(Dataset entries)
========================
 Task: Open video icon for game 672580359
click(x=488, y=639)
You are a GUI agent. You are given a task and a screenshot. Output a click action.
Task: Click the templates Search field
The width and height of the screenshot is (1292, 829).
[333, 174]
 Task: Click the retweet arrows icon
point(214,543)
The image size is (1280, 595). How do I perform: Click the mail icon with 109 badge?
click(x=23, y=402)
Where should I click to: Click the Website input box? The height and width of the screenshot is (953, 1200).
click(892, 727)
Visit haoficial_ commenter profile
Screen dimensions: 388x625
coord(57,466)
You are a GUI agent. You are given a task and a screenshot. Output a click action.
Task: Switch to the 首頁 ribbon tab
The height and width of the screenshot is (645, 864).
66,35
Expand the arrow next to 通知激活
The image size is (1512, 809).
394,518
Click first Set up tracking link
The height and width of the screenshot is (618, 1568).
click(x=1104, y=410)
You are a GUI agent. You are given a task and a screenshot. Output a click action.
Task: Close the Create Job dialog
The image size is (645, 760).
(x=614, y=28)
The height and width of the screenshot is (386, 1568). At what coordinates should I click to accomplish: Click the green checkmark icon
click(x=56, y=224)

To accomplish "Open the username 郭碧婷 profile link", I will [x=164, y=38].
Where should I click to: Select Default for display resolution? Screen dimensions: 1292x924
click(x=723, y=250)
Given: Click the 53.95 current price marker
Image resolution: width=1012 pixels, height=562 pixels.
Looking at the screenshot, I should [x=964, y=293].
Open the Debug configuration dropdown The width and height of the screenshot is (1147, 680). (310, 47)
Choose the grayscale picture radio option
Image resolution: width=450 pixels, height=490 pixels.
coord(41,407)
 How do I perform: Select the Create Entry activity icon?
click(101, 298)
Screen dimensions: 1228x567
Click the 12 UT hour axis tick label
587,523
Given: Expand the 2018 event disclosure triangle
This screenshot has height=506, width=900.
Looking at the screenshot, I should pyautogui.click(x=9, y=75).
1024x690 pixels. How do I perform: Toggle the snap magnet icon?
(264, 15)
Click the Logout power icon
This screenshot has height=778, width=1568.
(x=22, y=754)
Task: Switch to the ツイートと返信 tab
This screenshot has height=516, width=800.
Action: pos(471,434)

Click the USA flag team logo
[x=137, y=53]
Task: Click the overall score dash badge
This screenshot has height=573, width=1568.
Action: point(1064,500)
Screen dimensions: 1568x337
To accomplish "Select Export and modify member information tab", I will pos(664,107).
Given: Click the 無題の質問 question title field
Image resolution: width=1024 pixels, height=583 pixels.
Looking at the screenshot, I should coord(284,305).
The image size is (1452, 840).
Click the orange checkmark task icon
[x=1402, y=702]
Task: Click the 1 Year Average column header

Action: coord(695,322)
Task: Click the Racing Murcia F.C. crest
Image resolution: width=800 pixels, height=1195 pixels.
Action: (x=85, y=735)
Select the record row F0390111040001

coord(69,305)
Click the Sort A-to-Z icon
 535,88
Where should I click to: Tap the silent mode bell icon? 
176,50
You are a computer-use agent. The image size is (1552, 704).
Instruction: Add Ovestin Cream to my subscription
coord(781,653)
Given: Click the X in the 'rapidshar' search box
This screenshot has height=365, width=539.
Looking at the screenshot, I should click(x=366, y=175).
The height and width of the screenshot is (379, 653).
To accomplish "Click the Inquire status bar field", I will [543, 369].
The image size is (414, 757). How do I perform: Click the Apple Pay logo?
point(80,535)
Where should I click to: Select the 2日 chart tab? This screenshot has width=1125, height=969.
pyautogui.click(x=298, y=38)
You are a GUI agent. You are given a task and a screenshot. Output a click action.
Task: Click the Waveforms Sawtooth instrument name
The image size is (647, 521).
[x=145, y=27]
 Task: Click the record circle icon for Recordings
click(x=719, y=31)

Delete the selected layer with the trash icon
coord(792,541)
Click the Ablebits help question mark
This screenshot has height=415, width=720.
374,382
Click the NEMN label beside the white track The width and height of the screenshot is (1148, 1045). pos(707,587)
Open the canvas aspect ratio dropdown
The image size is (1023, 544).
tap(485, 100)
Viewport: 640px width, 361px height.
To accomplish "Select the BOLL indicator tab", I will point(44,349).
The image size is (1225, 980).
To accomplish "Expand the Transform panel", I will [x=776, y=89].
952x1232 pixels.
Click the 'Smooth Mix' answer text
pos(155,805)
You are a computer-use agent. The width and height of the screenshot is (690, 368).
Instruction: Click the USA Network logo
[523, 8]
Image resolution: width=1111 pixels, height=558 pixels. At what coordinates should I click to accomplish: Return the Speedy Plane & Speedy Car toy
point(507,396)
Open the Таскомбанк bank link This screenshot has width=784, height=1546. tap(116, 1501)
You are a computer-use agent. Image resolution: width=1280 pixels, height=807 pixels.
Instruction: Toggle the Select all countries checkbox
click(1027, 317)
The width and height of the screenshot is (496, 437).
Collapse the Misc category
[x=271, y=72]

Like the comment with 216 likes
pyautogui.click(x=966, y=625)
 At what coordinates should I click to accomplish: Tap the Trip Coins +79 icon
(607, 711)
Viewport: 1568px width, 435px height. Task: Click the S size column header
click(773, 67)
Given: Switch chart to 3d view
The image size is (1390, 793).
========================
**The problem:** The lines to copy are those above that contain "will".

**Solution for this exercise:**
To accomplish "Open the username 郭碧婷 profile link", I will [x=164, y=38].
To accomplish "Select Export and modify member information tab", I will pos(664,107).
To accomplish "Click the Inquire status bar field", I will [543, 369].
To accomplish "Select the BOLL indicator tab", I will point(44,349).
To accomplish "Expand the Transform panel", I will [x=776, y=89].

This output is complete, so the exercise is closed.